YOUR INSTRUCTIONS =>
For the full listing below, write out each entry exactly and exclude the images.

INPUT DATA =>
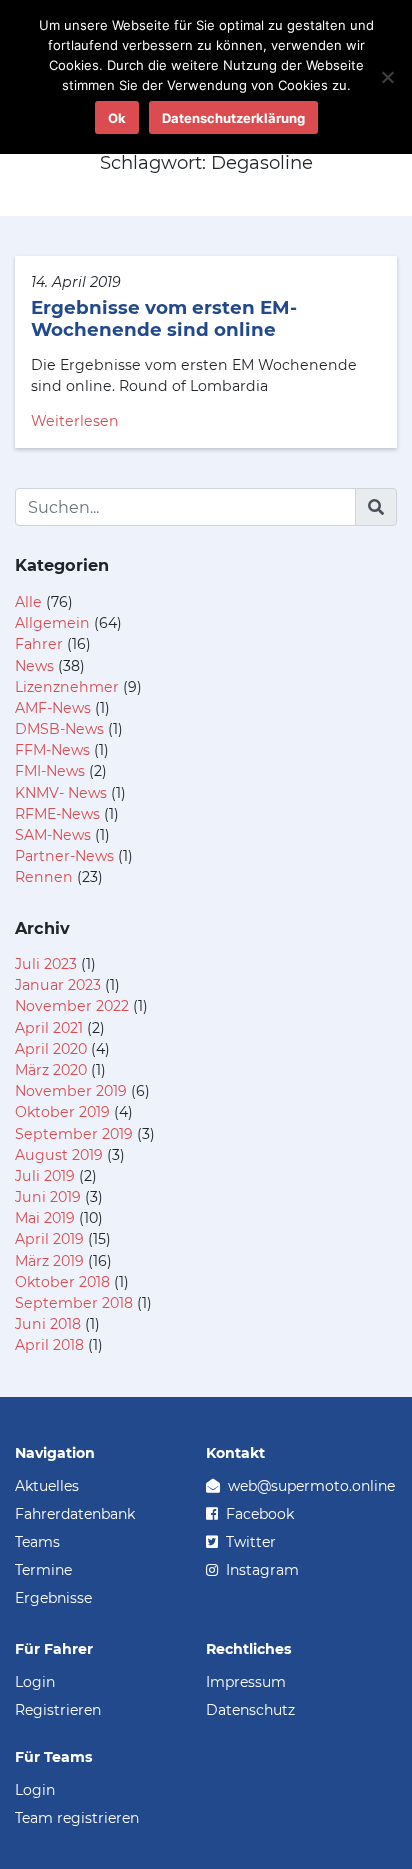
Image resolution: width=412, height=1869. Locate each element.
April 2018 (49, 1345)
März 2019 (49, 1261)
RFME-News (57, 814)
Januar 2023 (58, 985)
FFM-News (52, 750)
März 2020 (51, 1070)
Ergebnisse (53, 1598)
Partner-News (64, 856)
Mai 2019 (45, 1218)
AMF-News (53, 708)
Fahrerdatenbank (75, 1514)
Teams (37, 1542)
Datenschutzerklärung (233, 118)
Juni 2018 (48, 1324)
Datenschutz (250, 1710)
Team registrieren (77, 1818)
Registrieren (58, 1710)
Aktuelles (47, 1486)
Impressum (246, 1682)
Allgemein (52, 623)
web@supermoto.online (309, 1486)
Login (35, 1682)
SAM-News (53, 835)
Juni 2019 (48, 1197)
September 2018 (74, 1303)
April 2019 (49, 1239)
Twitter (249, 1542)
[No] (387, 77)
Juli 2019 (45, 1176)
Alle (28, 602)
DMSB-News (59, 729)
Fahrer (39, 644)
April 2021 (49, 1028)
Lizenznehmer (67, 687)
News (34, 666)
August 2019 (59, 1155)
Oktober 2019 (62, 1112)
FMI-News (50, 771)
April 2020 (51, 1049)
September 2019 (74, 1134)
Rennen (44, 877)
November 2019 (71, 1091)
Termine (43, 1570)
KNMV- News (61, 793)
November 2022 (72, 1006)
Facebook (258, 1514)
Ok (117, 118)
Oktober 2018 (62, 1282)
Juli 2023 (46, 964)
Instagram (260, 1570)
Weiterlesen (75, 421)
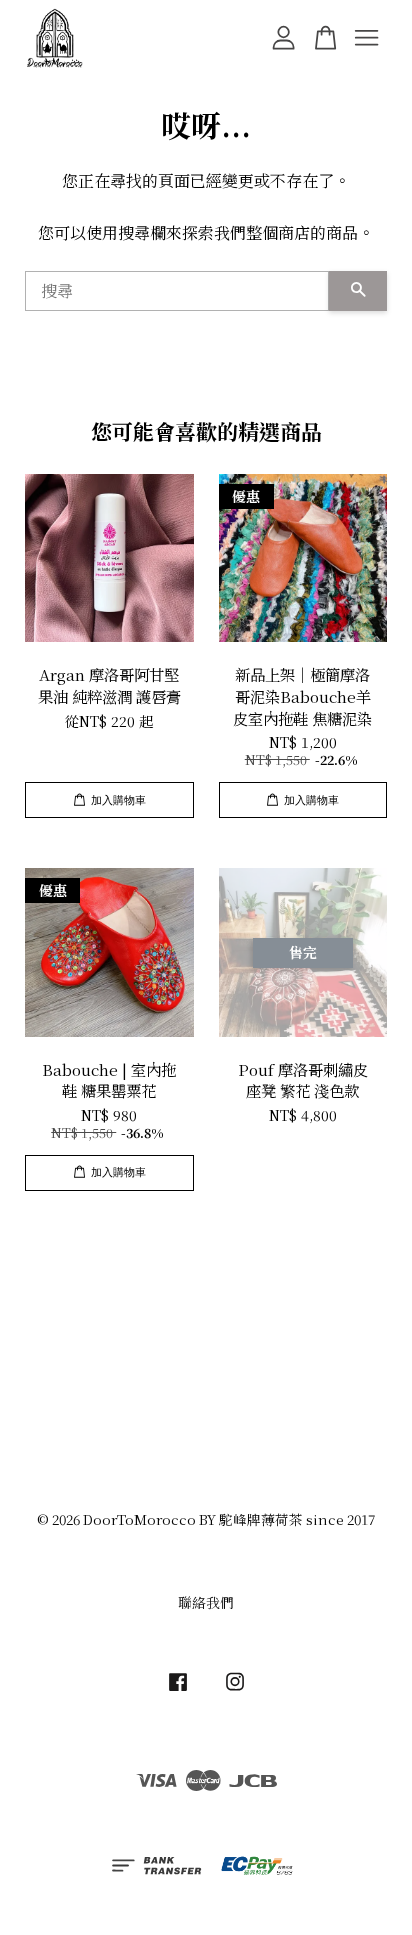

YOUR SOLUTION =>
Image resolution: width=412, height=1869. Locate each element.
April 2018 (49, 1345)
März 2019 (49, 1261)
RFME-News (57, 814)
Januar 2023 (58, 985)
FFM-News (52, 750)
März 2020 (51, 1070)
Ergebnisse (53, 1598)
Partner-News (64, 856)
Mai 2019 (45, 1218)
AMF-News (53, 708)
Fahrerdatenbank (75, 1514)
Teams (37, 1542)
Datenschutzerklärung (233, 118)
Juni 2018 (48, 1324)
Datenschutz (250, 1710)
Team registrieren (77, 1818)
Registrieren (58, 1710)
Aktuelles (47, 1486)
Impressum (246, 1682)
Allgemein (52, 623)
web@supermoto.online (309, 1486)
Login (35, 1682)
SAM-News (53, 835)
Juni 2019 (48, 1197)
September 2018 (74, 1303)
April 2019 (49, 1239)
Twitter (249, 1542)
[No] (387, 77)
Juli 2019 (45, 1176)
Alle (28, 602)
DMSB-News (59, 729)
Fahrer (39, 644)
April 2021 (49, 1028)
Lizenznehmer (67, 687)
News (34, 666)
August 2019 (59, 1155)
Oktober 2019 (62, 1112)
FMI-News (50, 771)
April 2020 (51, 1049)
September 2019 (74, 1134)
Rennen (44, 877)
November 2019 (71, 1091)
Termine (43, 1570)
KNMV- News (61, 793)
November 2022 (72, 1006)
Facebook (258, 1514)
Ok (117, 118)
Oktober 2018 (62, 1282)
Juli 2023 (46, 964)
Instagram (260, 1570)
Weiterlesen (75, 421)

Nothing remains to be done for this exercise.